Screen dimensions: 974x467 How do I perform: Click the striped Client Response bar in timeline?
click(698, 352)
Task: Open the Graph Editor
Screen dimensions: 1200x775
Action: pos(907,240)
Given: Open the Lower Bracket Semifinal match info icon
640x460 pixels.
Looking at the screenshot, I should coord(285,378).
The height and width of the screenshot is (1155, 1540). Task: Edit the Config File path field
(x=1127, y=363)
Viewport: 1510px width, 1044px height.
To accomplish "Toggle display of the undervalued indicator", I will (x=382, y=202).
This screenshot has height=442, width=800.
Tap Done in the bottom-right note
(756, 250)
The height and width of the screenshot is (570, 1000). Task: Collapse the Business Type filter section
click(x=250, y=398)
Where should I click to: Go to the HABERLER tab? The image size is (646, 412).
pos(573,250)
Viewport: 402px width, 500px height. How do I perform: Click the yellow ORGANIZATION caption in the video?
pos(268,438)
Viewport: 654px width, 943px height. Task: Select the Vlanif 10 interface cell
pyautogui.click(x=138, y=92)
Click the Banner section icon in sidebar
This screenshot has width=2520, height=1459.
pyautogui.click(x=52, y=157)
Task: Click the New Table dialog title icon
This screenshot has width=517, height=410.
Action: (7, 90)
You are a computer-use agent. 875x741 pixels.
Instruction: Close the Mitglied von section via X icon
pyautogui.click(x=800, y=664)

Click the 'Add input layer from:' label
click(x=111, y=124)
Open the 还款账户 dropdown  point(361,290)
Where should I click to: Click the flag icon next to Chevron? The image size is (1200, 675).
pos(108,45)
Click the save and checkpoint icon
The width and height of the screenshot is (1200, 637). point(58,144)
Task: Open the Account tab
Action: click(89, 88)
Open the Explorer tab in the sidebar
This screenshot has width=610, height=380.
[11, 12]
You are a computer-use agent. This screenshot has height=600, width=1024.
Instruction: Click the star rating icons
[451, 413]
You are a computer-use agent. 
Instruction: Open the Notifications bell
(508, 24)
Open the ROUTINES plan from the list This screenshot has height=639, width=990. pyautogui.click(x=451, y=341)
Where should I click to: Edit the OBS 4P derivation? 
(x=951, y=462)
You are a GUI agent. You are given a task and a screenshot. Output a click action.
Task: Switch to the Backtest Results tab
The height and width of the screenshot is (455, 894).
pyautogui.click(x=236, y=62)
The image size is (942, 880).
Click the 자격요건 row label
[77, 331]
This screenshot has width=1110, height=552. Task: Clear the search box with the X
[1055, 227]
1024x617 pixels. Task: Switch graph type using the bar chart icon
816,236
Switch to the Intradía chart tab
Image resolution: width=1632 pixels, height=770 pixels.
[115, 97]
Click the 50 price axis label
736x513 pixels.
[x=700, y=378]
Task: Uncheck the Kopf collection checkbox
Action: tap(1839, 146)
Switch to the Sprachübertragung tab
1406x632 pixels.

- - -

# Assignment
Repeat the data in full, keeping each word exactly as it is.

# Task output
Screen dimensions: 974x467 How do I perform: Click the striped Client Response bar in timeline?
click(698, 352)
Task: Open the Graph Editor
Screen dimensions: 1200x775
Action: pos(907,240)
Given: Open the Lower Bracket Semifinal match info icon
640x460 pixels.
Looking at the screenshot, I should coord(285,378).
The height and width of the screenshot is (1155, 1540). Task: Edit the Config File path field
(x=1127, y=363)
Viewport: 1510px width, 1044px height.
To accomplish "Toggle display of the undervalued indicator", I will (x=382, y=202).
This screenshot has height=442, width=800.
Tap Done in the bottom-right note
(756, 250)
The height and width of the screenshot is (570, 1000). Task: Collapse the Business Type filter section
click(x=250, y=398)
Where should I click to: Go to the HABERLER tab? The image size is (646, 412).
pos(573,250)
Viewport: 402px width, 500px height. How do I perform: Click the yellow ORGANIZATION caption in the video?
pos(268,438)
Viewport: 654px width, 943px height. Task: Select the Vlanif 10 interface cell
pyautogui.click(x=138, y=92)
Click the Banner section icon in sidebar
This screenshot has width=2520, height=1459.
pyautogui.click(x=52, y=157)
Task: Click the New Table dialog title icon
This screenshot has width=517, height=410.
Action: (7, 90)
You are a computer-use agent. 875x741 pixels.
Instruction: Close the Mitglied von section via X icon
pyautogui.click(x=800, y=664)

Click the 'Add input layer from:' label
click(x=111, y=124)
Open the 还款账户 dropdown  point(361,290)
Where should I click to: Click the flag icon next to Chevron? The image size is (1200, 675).
pos(108,45)
Click the save and checkpoint icon
The width and height of the screenshot is (1200, 637). point(58,144)
Task: Open the Account tab
Action: click(89, 88)
Open the Explorer tab in the sidebar
This screenshot has width=610, height=380.
[11, 12]
You are a computer-use agent. This screenshot has height=600, width=1024.
Instruction: Click the star rating icons
[451, 413]
You are a computer-use agent. 
Instruction: Open the Notifications bell
(508, 24)
Open the ROUTINES plan from the list This screenshot has height=639, width=990. pyautogui.click(x=451, y=341)
Where should I click to: Edit the OBS 4P derivation? 
(x=951, y=462)
You are a GUI agent. You are given a task and a screenshot. Output a click action.
Task: Switch to the Backtest Results tab
The height and width of the screenshot is (455, 894).
pyautogui.click(x=236, y=62)
The image size is (942, 880).
Click the 자격요건 row label
[77, 331]
This screenshot has width=1110, height=552. Task: Clear the search box with the X
[1055, 227]
1024x617 pixels. Task: Switch graph type using the bar chart icon
816,236
Switch to the Intradía chart tab
Image resolution: width=1632 pixels, height=770 pixels.
[115, 97]
Click the 50 price axis label
736x513 pixels.
[x=700, y=378]
Task: Uncheck the Kopf collection checkbox
Action: tap(1839, 146)
Switch to the Sprachübertragung tab
1406x632 pixels.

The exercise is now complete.